### Document section ###

Q: Accommodating Semantic Metadata

A: EML 2.2.0 supports entering terms from an ontology via <annotation> elements to further describe items such as data attributes, entity groups, and resource groups. Annotations are allowed in five locations in the EML document:

  • in attribute, entity, and dataset (or other resource) elements
  • in an /eml/annotations root element
  • in /eml/additionalMetadata

When the annotation is embedded in a containing EML attribute element, the annotation's subject is that attribute:

<attribute id="att.12">
   <attributeName>biomass</attributeName>
   ...
   <annotation>
      <propertyURI label="of characteristic">http://ecoinformatics.org/oboe/oboe.1.2/oboe-core.owl#ofCharacteristic</propertyURI>
      <valueURI label="Mass">http://ecoinformatics.org/oboe/oboe.1.2/oboe-characteristics.owl#Mass</valueURI>
   </annotation>
   <annotation>
      <propertyURI label="of entity">http://ecoinformatics.org/oboe/oboe.1.2/oboe-core.owl#ofEntity</propertyURI>
      <valueURI label="Plant Sample">http://example.com/example-vocab-1.owl#PlantSample</valueURI>
   </annotation>
</attribute>

For annotations in /eml/annotations, the subject of the annotation is established using a references attribute that points at the id of the subject of the annotation:

<annotations>
   <annotation references="CDR-biodiv-table">
      <propertyURI label="Subject">http://purl.org/dc/elements/1.1/subject</propertyURI>
      <valueURI label="grassland biome">http://purl.obolibrary.org/obo/ENVO_01000177</valueURI>
   </annotation>
</annotations>

For annotations in /eml/additionalMetadata, the subject is the element with the id listed within the associated <describes> element:

<additionalMetadata>
   <describes>adam.shepherd</describes>
   <metadata>
      <annotation>
         <propertyURI label="member of">https://schema.org/memberOf</propertyURI>
         <valueURI label="BCO-DMO">https://doi.org/10.17616/R37P4C</valueURI>
      </annotation>
   </metadata>
</additionalMetadata>

Q: Support for ids in <taxonomicClassification> element

A: <taxonomicClassification> elements can now include a reference to external identifiers, e.g., to a code from a system like ITIS or WoRMS.

###

▸ Given task 1:
Print the passage from the EML metadata Q&A exactly as it stands, from "<additionalMetadata>" up to and including "ITIS or WoRMS.".

### Input records ###

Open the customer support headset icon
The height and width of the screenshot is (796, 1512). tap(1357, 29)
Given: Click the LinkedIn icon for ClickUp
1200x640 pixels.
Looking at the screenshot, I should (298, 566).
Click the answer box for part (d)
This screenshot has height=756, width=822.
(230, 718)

###

▸ Given task 2:
Reproduce the full listing with every occurrence of "icon" replaced by "button", leaving everything else unchanged.

▸ Exercise answer 1:
<additionalMetadata>
   <describes>adam.shepherd</describes>
   <metadata>
      <annotation>
         <propertyURI label="member of">https://schema.org/memberOf</propertyURI>
         <valueURI label="BCO-DMO">https://doi.org/10.17616/R37P4C</valueURI>
      </annotation>
   </metadata>
</additionalMetadata>

Q: Support for ids in <taxonomicClassification> element

A: <taxonomicClassification> elements can now include a reference to external identifiers, e.g., to a code from a system like ITIS or WoRMS.

▸ Exercise answer 2:
Open the customer support headset button
The height and width of the screenshot is (796, 1512). tap(1357, 29)
Given: Click the LinkedIn button for ClickUp
1200x640 pixels.
Looking at the screenshot, I should (298, 566).
Click the answer box for part (d)
This screenshot has height=756, width=822.
(230, 718)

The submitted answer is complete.